■ INSTRUCTIONS TO FOLLOW:
Review the listing and copy each line that holds the word "size".

■ DATA SUPPLIED:
##########
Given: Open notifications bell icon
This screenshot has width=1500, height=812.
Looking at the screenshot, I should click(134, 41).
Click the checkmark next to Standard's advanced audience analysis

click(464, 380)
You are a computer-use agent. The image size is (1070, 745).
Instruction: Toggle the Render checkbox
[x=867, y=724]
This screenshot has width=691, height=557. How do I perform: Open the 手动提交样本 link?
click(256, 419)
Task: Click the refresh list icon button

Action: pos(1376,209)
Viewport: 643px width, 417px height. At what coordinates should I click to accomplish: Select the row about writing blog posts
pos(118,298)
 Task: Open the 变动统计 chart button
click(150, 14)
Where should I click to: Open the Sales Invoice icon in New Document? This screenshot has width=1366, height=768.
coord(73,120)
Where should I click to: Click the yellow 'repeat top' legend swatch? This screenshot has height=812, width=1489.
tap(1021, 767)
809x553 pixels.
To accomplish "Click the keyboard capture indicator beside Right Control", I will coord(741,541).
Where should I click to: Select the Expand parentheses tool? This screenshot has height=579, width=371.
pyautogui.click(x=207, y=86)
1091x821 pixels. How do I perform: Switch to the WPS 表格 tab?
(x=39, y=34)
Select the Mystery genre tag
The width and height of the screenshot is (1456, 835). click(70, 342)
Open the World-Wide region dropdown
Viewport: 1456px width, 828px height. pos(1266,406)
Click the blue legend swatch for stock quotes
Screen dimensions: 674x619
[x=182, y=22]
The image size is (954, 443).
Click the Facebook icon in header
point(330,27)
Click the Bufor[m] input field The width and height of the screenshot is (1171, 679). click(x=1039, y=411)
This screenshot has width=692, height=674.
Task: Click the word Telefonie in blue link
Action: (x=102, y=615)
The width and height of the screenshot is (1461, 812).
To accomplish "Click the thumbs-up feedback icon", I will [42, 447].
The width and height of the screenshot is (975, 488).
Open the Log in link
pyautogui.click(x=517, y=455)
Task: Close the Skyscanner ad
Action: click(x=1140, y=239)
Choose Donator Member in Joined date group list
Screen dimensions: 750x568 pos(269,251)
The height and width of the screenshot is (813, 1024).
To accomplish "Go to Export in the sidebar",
##########
■ YOUR SOLUTION:
You are a computer-use agent. The image size is (1070, 745).
The image size is (954, 443).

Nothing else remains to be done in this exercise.